Yes. Pressing . on any GitHub repository opens github.dev, a browser-based VS Code instance that works on mobile Chrome. It supports a real file tree, syntax highlighting, and cross-file search — far more than the standard GitHub file editor.
Can you use GitHub without VS Code? Yes, though github.dev is effectively a version of VS Code running in the browser, so in practice you get VS Code’s editing experience without installing anything locally.
Can you code on Android without a laptop? Yes. It requires rethinking the workflow — no local builds, no terminal, cloud deploys as your test environment — but it’s a genuinely workable setup for maintaining and incrementally building real projects, not just editing small files.
Related reading
- Astro Performance Tips That Actually Move the Needle — the Core Web Vitals work referenced above
- I Built a Full Astro Blog Theme from Scratch on Mobile — how to use the iSamuelDev theme
- Getting Started with Astro — why I chose Astro in the first place
Why I still do it this way
None of this is a humblebrag about suffering for craft.
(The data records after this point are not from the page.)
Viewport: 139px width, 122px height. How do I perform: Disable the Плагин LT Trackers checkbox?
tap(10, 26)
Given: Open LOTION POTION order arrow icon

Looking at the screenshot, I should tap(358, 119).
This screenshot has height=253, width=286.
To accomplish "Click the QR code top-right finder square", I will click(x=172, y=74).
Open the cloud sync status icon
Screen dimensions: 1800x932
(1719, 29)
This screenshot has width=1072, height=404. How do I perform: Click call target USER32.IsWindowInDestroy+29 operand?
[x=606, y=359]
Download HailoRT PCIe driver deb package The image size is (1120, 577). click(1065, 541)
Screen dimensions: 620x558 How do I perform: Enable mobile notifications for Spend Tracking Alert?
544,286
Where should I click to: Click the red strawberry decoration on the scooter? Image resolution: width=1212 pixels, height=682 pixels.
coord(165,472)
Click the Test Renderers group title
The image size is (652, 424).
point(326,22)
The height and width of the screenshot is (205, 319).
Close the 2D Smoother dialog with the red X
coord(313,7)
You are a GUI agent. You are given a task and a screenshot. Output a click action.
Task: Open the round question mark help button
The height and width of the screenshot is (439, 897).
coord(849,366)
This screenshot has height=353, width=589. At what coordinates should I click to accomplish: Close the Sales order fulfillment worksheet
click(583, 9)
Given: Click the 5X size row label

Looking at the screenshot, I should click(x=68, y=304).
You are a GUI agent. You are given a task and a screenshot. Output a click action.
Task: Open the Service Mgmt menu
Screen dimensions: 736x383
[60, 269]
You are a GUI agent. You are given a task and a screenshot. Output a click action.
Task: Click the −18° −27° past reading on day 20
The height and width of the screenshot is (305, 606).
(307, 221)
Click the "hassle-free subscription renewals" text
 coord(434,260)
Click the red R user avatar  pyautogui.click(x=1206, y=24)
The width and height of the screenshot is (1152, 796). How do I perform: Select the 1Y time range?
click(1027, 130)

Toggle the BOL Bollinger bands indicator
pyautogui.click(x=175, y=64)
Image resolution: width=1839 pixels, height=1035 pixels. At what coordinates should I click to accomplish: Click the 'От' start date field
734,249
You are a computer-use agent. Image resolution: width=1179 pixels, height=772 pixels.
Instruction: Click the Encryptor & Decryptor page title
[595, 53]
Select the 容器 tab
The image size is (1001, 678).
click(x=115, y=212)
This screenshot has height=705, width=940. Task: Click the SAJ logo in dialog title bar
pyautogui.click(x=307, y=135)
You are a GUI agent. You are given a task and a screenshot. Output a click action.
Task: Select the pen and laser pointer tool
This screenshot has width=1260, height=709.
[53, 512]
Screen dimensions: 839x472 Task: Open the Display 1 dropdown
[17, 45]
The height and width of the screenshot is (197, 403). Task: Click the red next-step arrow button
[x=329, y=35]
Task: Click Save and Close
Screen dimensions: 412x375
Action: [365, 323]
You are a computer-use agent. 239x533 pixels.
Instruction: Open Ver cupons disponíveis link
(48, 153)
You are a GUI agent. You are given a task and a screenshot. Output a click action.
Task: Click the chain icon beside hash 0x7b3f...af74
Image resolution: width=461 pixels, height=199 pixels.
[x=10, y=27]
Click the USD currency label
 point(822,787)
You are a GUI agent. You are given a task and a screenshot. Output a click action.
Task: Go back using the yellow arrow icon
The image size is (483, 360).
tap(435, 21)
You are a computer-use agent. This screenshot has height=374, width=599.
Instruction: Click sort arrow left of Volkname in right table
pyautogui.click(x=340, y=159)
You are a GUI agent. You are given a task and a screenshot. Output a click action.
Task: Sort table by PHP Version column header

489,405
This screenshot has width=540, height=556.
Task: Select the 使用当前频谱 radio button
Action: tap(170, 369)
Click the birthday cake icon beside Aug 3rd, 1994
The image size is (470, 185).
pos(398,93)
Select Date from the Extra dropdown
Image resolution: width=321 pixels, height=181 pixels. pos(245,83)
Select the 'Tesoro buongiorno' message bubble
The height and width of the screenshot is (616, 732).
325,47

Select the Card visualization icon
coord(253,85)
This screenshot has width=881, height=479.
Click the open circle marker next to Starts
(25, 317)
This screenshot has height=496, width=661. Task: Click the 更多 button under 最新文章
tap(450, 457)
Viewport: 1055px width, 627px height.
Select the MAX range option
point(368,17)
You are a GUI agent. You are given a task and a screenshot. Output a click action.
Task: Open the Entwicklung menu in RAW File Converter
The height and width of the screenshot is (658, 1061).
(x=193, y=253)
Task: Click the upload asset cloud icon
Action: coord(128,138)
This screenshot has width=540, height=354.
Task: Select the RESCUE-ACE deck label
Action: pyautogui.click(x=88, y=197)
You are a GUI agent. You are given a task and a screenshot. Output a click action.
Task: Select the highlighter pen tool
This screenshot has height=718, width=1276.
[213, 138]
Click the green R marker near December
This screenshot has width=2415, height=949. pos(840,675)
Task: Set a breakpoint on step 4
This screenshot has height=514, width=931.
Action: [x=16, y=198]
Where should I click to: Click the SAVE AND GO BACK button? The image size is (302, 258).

It’s genuinely the setup I have, and building both ReviByte and iSamuelDev entirely inside these constraints has forced a discipline I don’t think I’d have developed with a full IDE: smaller commits, more deliberate changes, less reliance on tooling to catch my mistakes for me.
If you’re building anything from a phone because that’s what you’ve got, know that it’s a real path, not a placeholder for “real” development. It’s just a different set of tradeoffs — and most of them are workable once you stop expecting mobile to behave like desktop and start designing your workflow around what it actually is.